→ **Dataset excerpts**:

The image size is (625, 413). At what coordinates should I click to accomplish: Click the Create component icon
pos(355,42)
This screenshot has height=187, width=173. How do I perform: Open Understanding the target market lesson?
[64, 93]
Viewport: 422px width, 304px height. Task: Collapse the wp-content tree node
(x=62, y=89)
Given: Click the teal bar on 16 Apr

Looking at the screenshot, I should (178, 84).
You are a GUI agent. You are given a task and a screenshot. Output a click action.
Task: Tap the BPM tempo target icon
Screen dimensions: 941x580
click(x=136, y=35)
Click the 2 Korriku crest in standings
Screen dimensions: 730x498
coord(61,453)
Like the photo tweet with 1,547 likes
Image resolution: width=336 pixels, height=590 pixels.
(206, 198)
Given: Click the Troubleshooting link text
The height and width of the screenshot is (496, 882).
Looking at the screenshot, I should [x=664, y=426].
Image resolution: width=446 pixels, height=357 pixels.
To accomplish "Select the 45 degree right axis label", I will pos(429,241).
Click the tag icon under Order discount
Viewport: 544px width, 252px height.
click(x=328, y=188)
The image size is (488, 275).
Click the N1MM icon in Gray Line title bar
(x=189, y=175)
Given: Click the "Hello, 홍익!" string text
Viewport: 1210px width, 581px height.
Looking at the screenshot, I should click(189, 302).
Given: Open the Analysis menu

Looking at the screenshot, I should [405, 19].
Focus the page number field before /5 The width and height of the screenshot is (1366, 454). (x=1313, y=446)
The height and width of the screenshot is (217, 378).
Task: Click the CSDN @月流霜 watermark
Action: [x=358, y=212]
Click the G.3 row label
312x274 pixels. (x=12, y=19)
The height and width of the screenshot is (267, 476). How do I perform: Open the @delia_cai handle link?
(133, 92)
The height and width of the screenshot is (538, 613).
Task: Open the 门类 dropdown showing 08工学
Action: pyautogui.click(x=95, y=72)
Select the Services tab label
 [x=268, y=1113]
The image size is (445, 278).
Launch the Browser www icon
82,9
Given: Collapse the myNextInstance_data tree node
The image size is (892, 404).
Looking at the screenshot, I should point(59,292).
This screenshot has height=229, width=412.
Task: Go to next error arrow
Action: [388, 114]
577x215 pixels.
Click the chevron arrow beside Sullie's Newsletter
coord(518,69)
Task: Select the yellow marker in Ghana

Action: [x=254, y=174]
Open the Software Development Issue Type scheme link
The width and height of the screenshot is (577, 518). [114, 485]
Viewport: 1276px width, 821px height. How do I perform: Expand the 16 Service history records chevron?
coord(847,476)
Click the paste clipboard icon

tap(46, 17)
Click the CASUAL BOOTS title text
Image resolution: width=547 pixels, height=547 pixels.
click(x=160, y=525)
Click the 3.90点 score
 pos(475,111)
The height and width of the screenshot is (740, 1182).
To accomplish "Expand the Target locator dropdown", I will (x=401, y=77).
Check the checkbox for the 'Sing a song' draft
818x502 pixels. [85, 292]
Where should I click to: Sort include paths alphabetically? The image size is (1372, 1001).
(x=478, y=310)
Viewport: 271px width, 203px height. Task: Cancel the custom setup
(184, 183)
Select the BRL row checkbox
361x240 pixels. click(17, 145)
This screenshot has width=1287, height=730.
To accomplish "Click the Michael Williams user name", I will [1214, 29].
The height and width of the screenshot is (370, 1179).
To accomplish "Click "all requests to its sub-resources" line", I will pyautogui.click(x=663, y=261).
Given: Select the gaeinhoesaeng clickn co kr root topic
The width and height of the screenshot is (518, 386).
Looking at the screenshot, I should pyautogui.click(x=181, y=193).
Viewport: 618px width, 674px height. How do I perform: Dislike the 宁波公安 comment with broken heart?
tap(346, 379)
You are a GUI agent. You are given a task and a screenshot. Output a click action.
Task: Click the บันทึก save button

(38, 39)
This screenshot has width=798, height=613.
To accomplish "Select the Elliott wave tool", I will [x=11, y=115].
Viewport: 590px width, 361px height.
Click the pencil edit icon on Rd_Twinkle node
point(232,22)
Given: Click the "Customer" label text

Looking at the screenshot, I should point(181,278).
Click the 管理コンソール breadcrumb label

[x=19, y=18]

→ **Task**:
Each of the entries must be set down exactly, none omitted.

→ **Written response**:
The image size is (625, 413). At what coordinates should I click to accomplish: Click the Create component icon
pos(355,42)
This screenshot has height=187, width=173. How do I perform: Open Understanding the target market lesson?
[64, 93]
Viewport: 422px width, 304px height. Task: Collapse the wp-content tree node
(x=62, y=89)
Given: Click the teal bar on 16 Apr

Looking at the screenshot, I should (178, 84).
You are a GUI agent. You are given a task and a screenshot. Output a click action.
Task: Tap the BPM tempo target icon
Screen dimensions: 941x580
click(x=136, y=35)
Click the 2 Korriku crest in standings
Screen dimensions: 730x498
coord(61,453)
Like the photo tweet with 1,547 likes
Image resolution: width=336 pixels, height=590 pixels.
(206, 198)
Given: Click the Troubleshooting link text
The height and width of the screenshot is (496, 882).
Looking at the screenshot, I should [x=664, y=426].
Image resolution: width=446 pixels, height=357 pixels.
To accomplish "Select the 45 degree right axis label", I will pos(429,241).
Click the tag icon under Order discount
Viewport: 544px width, 252px height.
click(x=328, y=188)
The image size is (488, 275).
Click the N1MM icon in Gray Line title bar
(x=189, y=175)
Given: Click the "Hello, 홍익!" string text
Viewport: 1210px width, 581px height.
Looking at the screenshot, I should click(189, 302).
Given: Open the Analysis menu

Looking at the screenshot, I should [405, 19].
Focus the page number field before /5 The width and height of the screenshot is (1366, 454). (x=1313, y=446)
The height and width of the screenshot is (217, 378).
Task: Click the CSDN @月流霜 watermark
Action: [x=358, y=212]
Click the G.3 row label
312x274 pixels. (x=12, y=19)
The height and width of the screenshot is (267, 476). How do I perform: Open the @delia_cai handle link?
(133, 92)
The height and width of the screenshot is (538, 613).
Task: Open the 门类 dropdown showing 08工学
Action: pyautogui.click(x=95, y=72)
Select the Services tab label
 [x=268, y=1113]
The image size is (445, 278).
Launch the Browser www icon
82,9
Given: Collapse the myNextInstance_data tree node
The image size is (892, 404).
Looking at the screenshot, I should point(59,292).
This screenshot has height=229, width=412.
Task: Go to next error arrow
Action: [388, 114]
577x215 pixels.
Click the chevron arrow beside Sullie's Newsletter
coord(518,69)
Task: Select the yellow marker in Ghana

Action: [x=254, y=174]
Open the Software Development Issue Type scheme link
The width and height of the screenshot is (577, 518). [114, 485]
Viewport: 1276px width, 821px height. How do I perform: Expand the 16 Service history records chevron?
coord(847,476)
Click the paste clipboard icon

tap(46, 17)
Click the CASUAL BOOTS title text
Image resolution: width=547 pixels, height=547 pixels.
click(x=160, y=525)
Click the 3.90点 score
 pos(475,111)
The height and width of the screenshot is (740, 1182).
To accomplish "Expand the Target locator dropdown", I will (x=401, y=77).
Check the checkbox for the 'Sing a song' draft
818x502 pixels. [85, 292]
Where should I click to: Sort include paths alphabetically? The image size is (1372, 1001).
(x=478, y=310)
Viewport: 271px width, 203px height. Task: Cancel the custom setup
(184, 183)
Select the BRL row checkbox
361x240 pixels. click(17, 145)
This screenshot has width=1287, height=730.
To accomplish "Click the Michael Williams user name", I will [1214, 29].
The height and width of the screenshot is (370, 1179).
To accomplish "Click "all requests to its sub-resources" line", I will pyautogui.click(x=663, y=261).
Given: Select the gaeinhoesaeng clickn co kr root topic
The width and height of the screenshot is (518, 386).
Looking at the screenshot, I should pyautogui.click(x=181, y=193).
Viewport: 618px width, 674px height. How do I perform: Dislike the 宁波公安 comment with broken heart?
tap(346, 379)
You are a GUI agent. You are given a task and a screenshot. Output a click action.
Task: Click the บันทึก save button

(38, 39)
This screenshot has width=798, height=613.
To accomplish "Select the Elliott wave tool", I will [x=11, y=115].
Viewport: 590px width, 361px height.
Click the pencil edit icon on Rd_Twinkle node
point(232,22)
Given: Click the "Customer" label text

Looking at the screenshot, I should point(181,278).
Click the 管理コンソール breadcrumb label

[x=19, y=18]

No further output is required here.